Cette expression est directement liée à un épisode célèbre de l’épopée d’Alexandre le Grand (356-323 av. J.-C.). Au VIIIe siècle avant notre ère, le Phrygien Gordias, tandis qu’il labourait son champ, vit se poser sur sa charrue un aigle qui y resta perché la journée entière. Il interpréta cette scène comme un signe du dieu Zeus. Il se rendit à Telmessos [1], ville dans laquelle les habitants sont réputés pour leur don de clairvoyance, afin de comprendre ce à quoi il venait d’assister. Une fois arrivé, une jeune fille lui enjoint d’offrir un sacrifice à Zeus pour honorer ce signe. Ci-tôt fait, il épousa cette dernière qui lui donna un fils, Midas. Son fils devenu adulte, Gordias entreprit de retourner vers sa patrie, la Phrygie. Celle-ci était alors en proie à des querelles de succession, ces derniers ne sachant qui placer à la tête du royaume. Un oracle leur annonça que leur roi leur viendrait dans une charrette. C’est alors qu’apparut Gordias, accompagné de sa famille, sur ledit véhicule. Devenu roi, il fonda la ville de Gordion, et sera succédé par son fils après sa mort. Pour honorer son père et la prophétie, Midas plaça son char sur l’acropole. Une corde fut solidement nouée entre le timon et le joug de la charrette, si bien qu’on ne pouvait en voir les extrémités. Selon la légende, quiconque arriverait à le défaire deviendrait roi de l’Asie entière.

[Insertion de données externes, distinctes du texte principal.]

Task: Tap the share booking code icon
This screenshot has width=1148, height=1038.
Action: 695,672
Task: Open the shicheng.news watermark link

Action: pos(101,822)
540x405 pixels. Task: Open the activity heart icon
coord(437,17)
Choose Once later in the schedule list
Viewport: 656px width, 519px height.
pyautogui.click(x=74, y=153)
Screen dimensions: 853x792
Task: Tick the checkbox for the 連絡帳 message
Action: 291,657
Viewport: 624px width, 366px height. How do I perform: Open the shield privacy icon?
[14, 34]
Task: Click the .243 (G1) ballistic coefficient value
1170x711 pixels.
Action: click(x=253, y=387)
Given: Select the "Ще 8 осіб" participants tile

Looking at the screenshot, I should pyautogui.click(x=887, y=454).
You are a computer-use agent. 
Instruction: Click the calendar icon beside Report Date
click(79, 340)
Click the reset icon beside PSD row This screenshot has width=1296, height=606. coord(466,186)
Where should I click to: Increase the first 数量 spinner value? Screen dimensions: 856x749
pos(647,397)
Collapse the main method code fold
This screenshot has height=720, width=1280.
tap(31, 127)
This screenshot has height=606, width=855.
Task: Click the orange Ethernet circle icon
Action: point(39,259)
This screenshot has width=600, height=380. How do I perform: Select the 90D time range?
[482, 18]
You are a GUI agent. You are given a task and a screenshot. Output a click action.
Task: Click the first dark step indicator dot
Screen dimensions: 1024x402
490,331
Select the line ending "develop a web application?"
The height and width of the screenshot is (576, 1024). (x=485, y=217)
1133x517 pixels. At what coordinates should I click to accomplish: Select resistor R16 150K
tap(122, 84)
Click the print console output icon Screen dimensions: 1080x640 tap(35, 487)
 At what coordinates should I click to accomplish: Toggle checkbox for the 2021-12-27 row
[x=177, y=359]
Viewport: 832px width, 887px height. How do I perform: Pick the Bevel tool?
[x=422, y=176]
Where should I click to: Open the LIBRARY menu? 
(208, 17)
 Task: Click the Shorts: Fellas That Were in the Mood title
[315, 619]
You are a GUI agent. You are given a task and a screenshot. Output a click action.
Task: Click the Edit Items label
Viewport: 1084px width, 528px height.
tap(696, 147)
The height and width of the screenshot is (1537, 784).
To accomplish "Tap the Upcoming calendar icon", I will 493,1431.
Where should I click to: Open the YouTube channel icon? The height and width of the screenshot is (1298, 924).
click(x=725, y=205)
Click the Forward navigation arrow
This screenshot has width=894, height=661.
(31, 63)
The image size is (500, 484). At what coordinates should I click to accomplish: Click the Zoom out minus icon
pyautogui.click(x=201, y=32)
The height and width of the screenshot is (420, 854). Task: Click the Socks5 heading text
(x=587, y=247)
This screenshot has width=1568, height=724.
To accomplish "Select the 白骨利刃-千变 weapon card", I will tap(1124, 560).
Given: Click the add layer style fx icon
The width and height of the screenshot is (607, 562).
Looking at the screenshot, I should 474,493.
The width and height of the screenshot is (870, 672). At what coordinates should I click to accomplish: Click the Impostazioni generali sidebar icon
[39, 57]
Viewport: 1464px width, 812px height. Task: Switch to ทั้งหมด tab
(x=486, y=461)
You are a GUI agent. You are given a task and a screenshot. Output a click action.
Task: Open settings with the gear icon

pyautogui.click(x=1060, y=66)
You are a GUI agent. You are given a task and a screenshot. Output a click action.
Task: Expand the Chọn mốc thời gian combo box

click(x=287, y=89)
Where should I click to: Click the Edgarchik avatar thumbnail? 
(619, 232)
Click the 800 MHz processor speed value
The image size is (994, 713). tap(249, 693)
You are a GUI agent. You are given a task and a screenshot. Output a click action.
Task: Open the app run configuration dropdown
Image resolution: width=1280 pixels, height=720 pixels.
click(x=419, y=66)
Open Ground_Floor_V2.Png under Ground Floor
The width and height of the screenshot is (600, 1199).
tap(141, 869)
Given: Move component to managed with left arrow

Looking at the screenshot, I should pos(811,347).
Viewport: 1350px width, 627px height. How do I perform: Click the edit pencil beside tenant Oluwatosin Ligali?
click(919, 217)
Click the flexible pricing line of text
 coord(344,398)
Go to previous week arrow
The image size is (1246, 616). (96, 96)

La légende perdure jusqu’au IVe siècle avant J.-C., période au cours de laquelle Alexandre le Grand marche sur l’empire Perse. En -333, le jeune roi de Macédoine débarque dans la ville de Gordion. Fasciné par les histoires locales entourant le fameux char et son nœud inextricable, il se rend dans le temple de Zeus où ce dernier est exposé. Après avoir tenté de trouver la solution, Alexandre sort son épée et tranche purement et simplement le lien [2]. Par ce geste hautement symbolique, Alexandre le Grand montre à tous sa légitimité sur l’Asie mineure qu’il s’empresse de conquérir [3].
Notes :
[1] Ville antique située dans l’ancienne Lycie, en Turquie actuelle.
[2] Une autre version de la légende veut qu’Alexandre le Grand ait réussi à dénouer le lien sans en venir à bout avec son épée.
[3] L’épisode du noeud gordien tranché par Alexandre le Grand fut retracée par le chroniqueur Diodore de Sicile (Ier siècle av. J.-C.) et Aristobule de Cassandréia (IIIe siècle av. J.-C.), contemporain du conquérant grec.